Quoted passage:
ML Seminar: Zilin Li
The UMN Machine Learning Seminar Series brings together faculty, students, and local industrial partners who are interested in the theoretical, computational, and applied aspects of machine learning, to pose problems, exchange ideas, and foster collaborations. The talks are every Tuesday from 11 a.m. - 12 p.m. during the Spring 2023 semester.
This week's speaker, Zilin Li (Indiana University), will be giving a talk titled "STAARpipeline: an all-in-one rare-variant analysis tool for biobank-scale whole-genome sequencing data".
Abstract
Large-scale whole-genome sequencing (WGS) studies have enabled the analysis of rare variant associations with complex human diseases and traits. Variant set analysis is a powerful approach to studying rare variant associations. However, existing methods have limited ability to define the variant set in the genome, especially for the noncoding genome. We propose a computationally efficient and robust rare variant association-detection framework, STAARpipeline, to automatically annotate a WGS study and perform flexible rare variant association analysis, including gene-centric analysis and fixed-window and dynamic-window-based non-gene-centric analysis by incorporating variant functional annotations. In gene-centric analysis, STAARpipeline groups coding and noncoding variants based on functional categories of genes and incorporate multiple functional annotations. In non-gene-centric analysis, in addition to fixed-size sliding window analysis, STAARpipeline provides a data-adaptive-size dynamic window analysis. All these variant sets could be automatically defined and selected in STAARpipeline. STAARpipeline also provides analytical follow-up of dissecting association signals independent of known variants via conditional analysis. We applied the STAARpipeline to analyze the total cholesterol in 30,138 samples from the NHLBI Trans-Omics for Precision Medicine (TOPMed) Program. All analyses scale well in computation time and memory. We discover several potentially new significant associations with lipids. In summary, STAARpipeline is a powerful and resource-efficient tool for association analysis of biobank-scale WGS studies.

[Stored data entries]
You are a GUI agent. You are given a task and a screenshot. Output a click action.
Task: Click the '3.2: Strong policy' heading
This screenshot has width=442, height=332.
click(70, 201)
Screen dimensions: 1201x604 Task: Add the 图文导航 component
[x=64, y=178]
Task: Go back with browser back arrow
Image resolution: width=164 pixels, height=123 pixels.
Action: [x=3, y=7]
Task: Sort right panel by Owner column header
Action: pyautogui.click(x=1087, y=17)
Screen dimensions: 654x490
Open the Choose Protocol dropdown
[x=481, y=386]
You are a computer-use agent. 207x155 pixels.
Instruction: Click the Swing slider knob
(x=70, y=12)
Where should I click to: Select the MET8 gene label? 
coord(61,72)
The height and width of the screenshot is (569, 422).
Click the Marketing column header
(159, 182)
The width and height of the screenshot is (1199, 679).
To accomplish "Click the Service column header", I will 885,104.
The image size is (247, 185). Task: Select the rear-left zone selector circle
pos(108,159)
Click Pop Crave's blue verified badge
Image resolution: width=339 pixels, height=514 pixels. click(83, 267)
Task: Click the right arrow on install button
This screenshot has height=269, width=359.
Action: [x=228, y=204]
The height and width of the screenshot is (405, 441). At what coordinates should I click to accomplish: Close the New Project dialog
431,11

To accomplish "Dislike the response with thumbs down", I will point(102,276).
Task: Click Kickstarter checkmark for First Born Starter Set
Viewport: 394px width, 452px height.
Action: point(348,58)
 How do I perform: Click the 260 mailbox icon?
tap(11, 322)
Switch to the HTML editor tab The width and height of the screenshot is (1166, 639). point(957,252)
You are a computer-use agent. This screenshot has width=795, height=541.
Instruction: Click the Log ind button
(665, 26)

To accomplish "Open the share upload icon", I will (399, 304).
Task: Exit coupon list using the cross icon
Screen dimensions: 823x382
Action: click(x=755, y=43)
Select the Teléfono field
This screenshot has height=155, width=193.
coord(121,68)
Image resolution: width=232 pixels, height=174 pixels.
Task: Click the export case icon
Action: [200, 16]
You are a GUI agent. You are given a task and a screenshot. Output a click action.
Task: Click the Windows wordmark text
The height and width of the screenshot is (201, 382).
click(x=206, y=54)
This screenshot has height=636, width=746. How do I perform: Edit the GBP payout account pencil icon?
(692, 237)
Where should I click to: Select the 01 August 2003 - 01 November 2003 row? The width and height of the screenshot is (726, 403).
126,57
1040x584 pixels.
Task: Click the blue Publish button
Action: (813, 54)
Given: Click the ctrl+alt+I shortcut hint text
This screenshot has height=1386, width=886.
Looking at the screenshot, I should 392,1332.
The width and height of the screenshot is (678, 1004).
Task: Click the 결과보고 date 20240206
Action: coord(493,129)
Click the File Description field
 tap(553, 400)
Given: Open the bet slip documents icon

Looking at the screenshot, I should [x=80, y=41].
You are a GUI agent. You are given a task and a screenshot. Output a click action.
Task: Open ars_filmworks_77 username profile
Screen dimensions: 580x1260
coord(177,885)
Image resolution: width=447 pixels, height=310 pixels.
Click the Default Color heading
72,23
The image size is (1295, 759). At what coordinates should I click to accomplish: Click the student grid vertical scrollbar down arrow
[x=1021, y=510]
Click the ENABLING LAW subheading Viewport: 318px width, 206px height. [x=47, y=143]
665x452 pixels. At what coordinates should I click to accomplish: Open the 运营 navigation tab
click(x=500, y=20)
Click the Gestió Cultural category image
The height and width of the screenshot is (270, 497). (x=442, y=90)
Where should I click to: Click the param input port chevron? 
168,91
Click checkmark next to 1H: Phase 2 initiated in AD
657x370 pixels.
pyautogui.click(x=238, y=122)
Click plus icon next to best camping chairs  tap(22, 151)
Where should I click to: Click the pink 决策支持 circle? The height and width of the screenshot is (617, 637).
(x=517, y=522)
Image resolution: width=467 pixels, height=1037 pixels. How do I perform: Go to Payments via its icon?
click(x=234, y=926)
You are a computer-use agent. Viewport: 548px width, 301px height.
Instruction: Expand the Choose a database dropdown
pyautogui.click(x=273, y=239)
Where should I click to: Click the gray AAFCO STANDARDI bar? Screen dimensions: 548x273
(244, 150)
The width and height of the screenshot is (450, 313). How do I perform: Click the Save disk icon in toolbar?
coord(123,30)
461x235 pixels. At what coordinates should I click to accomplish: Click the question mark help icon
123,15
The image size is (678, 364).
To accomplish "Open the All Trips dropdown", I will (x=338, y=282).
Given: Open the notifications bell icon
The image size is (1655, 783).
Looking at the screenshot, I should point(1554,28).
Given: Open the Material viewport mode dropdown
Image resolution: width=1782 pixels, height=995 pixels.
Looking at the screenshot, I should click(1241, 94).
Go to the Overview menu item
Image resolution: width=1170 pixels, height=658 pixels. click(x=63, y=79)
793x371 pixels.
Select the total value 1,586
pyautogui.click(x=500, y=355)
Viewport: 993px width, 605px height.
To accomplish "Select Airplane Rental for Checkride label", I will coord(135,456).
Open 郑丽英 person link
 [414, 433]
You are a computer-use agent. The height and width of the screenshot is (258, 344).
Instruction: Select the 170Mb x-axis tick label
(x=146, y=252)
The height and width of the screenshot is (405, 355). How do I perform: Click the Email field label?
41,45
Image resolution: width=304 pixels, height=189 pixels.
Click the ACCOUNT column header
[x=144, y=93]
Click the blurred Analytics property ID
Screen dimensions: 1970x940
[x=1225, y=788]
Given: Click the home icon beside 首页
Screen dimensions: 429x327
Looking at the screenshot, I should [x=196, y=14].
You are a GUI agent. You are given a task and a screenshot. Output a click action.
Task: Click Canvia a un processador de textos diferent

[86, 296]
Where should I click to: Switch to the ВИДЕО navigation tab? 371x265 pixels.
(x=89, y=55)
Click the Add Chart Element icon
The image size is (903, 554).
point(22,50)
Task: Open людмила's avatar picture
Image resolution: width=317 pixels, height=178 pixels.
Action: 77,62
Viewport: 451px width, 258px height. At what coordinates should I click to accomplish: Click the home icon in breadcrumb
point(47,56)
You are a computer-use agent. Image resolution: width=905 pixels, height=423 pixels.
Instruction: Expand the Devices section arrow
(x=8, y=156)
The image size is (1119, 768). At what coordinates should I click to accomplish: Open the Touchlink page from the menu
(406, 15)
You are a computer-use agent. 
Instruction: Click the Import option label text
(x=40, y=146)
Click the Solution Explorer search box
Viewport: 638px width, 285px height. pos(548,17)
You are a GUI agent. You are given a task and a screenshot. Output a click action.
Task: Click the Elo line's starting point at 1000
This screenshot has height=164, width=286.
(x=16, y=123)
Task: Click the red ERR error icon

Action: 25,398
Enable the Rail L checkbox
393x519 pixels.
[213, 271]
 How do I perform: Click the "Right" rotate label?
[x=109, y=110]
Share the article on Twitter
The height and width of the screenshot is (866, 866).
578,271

Your objective:
Return the part of the seminar announcement that begins at the words "ML Seminar: Zilin" and stops after "Spring 2023 semester.", copied word for word. These items were taken from a separate source.

Result below:
ML Seminar: Zilin Li
The UMN Machine Learning Seminar Series brings together faculty, students, and local industrial partners who are interested in the theoretical, computational, and applied aspects of machine learning, to pose problems, exchange ideas, and foster collaborations. The talks are every Tuesday from 11 a.m. - 12 p.m. during the Spring 2023 semester.